Collected data:
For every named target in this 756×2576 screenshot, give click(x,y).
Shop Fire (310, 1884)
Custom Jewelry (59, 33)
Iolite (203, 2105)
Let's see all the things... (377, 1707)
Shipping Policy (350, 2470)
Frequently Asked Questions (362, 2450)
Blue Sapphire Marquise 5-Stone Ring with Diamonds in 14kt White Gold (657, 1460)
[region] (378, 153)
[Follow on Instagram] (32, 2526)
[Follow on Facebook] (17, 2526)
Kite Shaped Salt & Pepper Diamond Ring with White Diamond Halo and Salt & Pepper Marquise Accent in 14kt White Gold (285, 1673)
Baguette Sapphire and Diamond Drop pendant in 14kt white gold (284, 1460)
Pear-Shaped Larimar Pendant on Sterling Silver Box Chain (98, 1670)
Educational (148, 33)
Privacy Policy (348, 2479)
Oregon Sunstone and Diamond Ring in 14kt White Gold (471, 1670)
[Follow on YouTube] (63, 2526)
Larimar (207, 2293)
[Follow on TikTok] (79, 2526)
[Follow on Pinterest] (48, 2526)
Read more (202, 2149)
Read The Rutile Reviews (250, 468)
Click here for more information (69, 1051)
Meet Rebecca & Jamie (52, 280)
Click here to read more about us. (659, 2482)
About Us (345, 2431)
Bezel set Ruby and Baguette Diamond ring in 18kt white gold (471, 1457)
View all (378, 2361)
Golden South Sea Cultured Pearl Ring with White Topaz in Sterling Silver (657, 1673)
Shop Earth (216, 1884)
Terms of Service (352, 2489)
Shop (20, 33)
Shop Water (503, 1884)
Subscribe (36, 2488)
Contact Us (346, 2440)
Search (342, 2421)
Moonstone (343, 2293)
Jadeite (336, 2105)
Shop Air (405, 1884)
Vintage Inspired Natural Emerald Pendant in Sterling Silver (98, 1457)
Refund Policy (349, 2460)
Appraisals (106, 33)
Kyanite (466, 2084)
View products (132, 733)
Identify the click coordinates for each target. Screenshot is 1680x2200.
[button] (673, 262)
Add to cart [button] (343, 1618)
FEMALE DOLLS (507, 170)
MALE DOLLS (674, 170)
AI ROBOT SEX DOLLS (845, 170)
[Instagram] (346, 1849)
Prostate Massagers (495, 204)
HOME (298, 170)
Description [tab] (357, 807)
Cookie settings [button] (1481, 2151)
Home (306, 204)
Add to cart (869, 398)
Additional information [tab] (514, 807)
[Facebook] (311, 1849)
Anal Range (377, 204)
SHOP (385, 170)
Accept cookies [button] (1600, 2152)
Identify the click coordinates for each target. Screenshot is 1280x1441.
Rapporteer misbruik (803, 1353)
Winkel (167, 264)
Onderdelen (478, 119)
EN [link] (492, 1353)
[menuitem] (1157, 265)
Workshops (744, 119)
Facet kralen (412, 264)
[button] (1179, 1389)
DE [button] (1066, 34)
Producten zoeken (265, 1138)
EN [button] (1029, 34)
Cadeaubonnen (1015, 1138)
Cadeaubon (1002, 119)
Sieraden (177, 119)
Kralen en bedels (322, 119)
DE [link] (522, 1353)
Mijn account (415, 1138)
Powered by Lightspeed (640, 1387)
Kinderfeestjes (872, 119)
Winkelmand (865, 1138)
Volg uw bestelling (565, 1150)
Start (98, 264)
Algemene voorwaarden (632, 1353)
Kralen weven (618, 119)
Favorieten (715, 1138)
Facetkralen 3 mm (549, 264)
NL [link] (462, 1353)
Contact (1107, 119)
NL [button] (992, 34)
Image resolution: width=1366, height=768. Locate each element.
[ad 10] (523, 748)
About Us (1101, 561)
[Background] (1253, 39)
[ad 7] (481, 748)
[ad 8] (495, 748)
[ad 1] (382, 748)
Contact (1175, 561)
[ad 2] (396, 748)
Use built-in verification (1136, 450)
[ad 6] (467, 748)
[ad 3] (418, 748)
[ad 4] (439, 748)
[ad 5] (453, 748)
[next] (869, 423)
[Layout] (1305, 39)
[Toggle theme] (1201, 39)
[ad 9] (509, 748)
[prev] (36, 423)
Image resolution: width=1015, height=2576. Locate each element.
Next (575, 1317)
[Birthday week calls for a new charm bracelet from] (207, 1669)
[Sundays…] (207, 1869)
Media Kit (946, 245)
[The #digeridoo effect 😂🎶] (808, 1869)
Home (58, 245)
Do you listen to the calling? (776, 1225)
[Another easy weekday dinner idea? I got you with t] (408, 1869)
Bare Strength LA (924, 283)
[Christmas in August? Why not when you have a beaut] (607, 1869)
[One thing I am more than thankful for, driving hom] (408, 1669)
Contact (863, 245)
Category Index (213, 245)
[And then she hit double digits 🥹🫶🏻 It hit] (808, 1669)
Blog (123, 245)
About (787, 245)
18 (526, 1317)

• TASK GOAL:
One inclusive range is required: first line of the data through the line containing "Read The Rutile Reviews (250, 468)". Set it down exactly and output nothing else.

• EXERCISE RESPONSE:
For every named target in this 756×2576 screenshot, give click(x,y).
Shop Fire (310, 1884)
Custom Jewelry (59, 33)
Iolite (203, 2105)
Let's see all the things... (377, 1707)
Shipping Policy (350, 2470)
Frequently Asked Questions (362, 2450)
Blue Sapphire Marquise 5-Stone Ring with Diamonds in 14kt White Gold (657, 1460)
[region] (378, 153)
[Follow on Instagram] (32, 2526)
[Follow on Facebook] (17, 2526)
Kite Shaped Salt & Pepper Diamond Ring with White Diamond Halo and Salt & Pepper Marquise Accent in 14kt White Gold (285, 1673)
Baguette Sapphire and Diamond Drop pendant in 14kt white gold (284, 1460)
Pear-Shaped Larimar Pendant on Sterling Silver Box Chain (98, 1670)
Educational (148, 33)
Privacy Policy (348, 2479)
Oregon Sunstone and Diamond Ring in 14kt White Gold (471, 1670)
[Follow on YouTube] (63, 2526)
Larimar (207, 2293)
[Follow on TikTok] (79, 2526)
[Follow on Pinterest] (48, 2526)
Read more (202, 2149)
Read The Rutile Reviews (250, 468)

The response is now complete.